Announcing the permission to ship materials to the North, Unification Minister Lee In-young also disclosed that Seoul had made a proposal to Pyongyang a day earlier through the restored liaison channel to discuss establishing a virtual conference system for inter-Korean talks. He said the government would try to set up the system for virtual talks and complete preparations for “safe in-person talks” as soon as possible to move forward stalled cross-border dialogue amid the protracted coronavirus pandemic.

Later Friday, another senior official at the Unification Ministry raised the need to delay a South Korea-US joint military drill scheduled for mid-August. The official stressed that now was the “right time” for Seoul and Washington to work together on bringing the North back to the negotiating table.

Seoul’s moves in the wake of the restoration of cross-border communication lines appear to reflect its eagerness to facilitate talks with Pyongyang in the hopes of arranging for yet another summit between President Moon Jae-in and North Korean leader Kim Jong-un. Some lawmakers from the ruling Democratic Party of Korea have raised the possibility of Moon and Kim meeting on the occasion of the Beijing Winter Olympics slated for February.

The exchange of personal letters between them multiple times since April, which officials here say led to the agreement to reopen the inter-Korean communication channels, could also serve as a positive factor for the arrangement of their fourth summit.

Ostensibly, the presidential office of Cheong Wa Dae remains cautious about the prospect of an additional encounter between Moon and Kim, saying there are many steps that should be taken.
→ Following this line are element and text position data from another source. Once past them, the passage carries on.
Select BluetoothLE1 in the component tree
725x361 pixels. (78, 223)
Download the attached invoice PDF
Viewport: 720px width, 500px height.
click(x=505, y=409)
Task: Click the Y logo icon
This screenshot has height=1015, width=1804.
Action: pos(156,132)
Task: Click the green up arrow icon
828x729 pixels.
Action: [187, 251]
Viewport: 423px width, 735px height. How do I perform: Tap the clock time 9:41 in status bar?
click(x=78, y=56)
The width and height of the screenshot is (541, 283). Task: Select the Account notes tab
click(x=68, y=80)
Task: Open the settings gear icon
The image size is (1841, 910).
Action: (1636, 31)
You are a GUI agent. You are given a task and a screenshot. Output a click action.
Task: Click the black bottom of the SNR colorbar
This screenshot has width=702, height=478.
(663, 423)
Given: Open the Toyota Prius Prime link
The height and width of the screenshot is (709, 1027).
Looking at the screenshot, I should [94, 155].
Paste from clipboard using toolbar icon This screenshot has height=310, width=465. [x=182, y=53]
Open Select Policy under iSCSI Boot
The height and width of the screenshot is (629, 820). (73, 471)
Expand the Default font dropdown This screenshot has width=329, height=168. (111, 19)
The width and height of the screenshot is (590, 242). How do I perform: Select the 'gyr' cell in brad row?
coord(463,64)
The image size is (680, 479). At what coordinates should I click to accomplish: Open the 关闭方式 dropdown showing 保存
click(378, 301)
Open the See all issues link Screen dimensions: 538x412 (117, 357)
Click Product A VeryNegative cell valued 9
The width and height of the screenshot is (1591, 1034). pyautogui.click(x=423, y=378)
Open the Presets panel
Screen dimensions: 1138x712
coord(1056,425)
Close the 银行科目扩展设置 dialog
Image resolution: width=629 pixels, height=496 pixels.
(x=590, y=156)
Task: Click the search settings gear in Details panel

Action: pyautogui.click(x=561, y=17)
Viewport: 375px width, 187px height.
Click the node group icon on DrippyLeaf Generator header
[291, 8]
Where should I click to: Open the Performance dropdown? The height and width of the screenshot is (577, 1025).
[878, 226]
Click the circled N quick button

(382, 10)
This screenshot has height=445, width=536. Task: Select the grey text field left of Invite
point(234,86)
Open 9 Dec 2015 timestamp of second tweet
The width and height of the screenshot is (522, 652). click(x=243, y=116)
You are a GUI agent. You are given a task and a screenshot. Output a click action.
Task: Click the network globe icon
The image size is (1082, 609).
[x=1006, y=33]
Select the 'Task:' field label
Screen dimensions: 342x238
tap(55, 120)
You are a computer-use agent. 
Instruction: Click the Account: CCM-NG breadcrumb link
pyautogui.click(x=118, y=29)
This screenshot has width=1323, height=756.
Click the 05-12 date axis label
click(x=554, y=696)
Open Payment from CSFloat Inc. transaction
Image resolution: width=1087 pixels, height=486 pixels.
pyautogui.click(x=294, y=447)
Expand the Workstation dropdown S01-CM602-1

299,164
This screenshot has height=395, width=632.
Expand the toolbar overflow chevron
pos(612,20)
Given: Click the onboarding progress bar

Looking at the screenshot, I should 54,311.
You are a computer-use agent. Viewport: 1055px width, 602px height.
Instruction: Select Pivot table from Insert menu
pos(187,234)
But Moon appears eager to meet with Kim again before his five-year term ends in May to carry forward his peace agenda for the Korean Peninsula.

The Moon administration needs to be careful not to play into Pyongyang’s hands by pandering to the recalcitrant regime.

The North’s agreement to reopen the communication lines that it unilaterally severed is not something to be rewarded. Rather, it continues to reject Seoul’s proposal to conduct a joint probe into the killing of the South Korean fisheries official.

Pyongyang seems to be seeking to use Seoul’s eagerness to carry forward cross-border cooperation to get the US to reach a nuclear deal on terms favorable to it.

Despite its commitment to diplomatic engagement with Pyongyang, US President Joe Biden’s administration has made it clear that there will be no easing of international sanctions on the impoverished regime in the absence of substantial progress toward the complete denuclearization of the North.

Moon’s aspiration to move ahead with his peace agenda even at the risk of downplaying nuclear threats from the North could fall out of step with Washington in keeping pressure on the isolated state. In that event, the Moon administration might find itself shunned and derided again by Pyongyang’s propaganda machine.

It should be recalled that the conciliatory mood forged between the two Koreas through three rounds of Moon-Kim talks in 2018 evaporated amid stalled nuclear negotiations between the US and the North. At the moment, there is no concrete sign that Pyongyang is ready to hold substantive dialogue with Seoul, let alone take sincere steps toward denuclearization.

It could also prompt a domestic political backlash to push for an inter-Korean summit in time for the 2022 Beijing Winter Olympics, which begins just a month ahead of a crucial election here to select Moon’s successor.

The North’s agreement to restore cross-border communication lines is likely to be instrumental at least in delaying or reducing the summertime joint military exercise between the South and the US. It cannot be seen as warranting the weakening of the allies’ combined defense posture.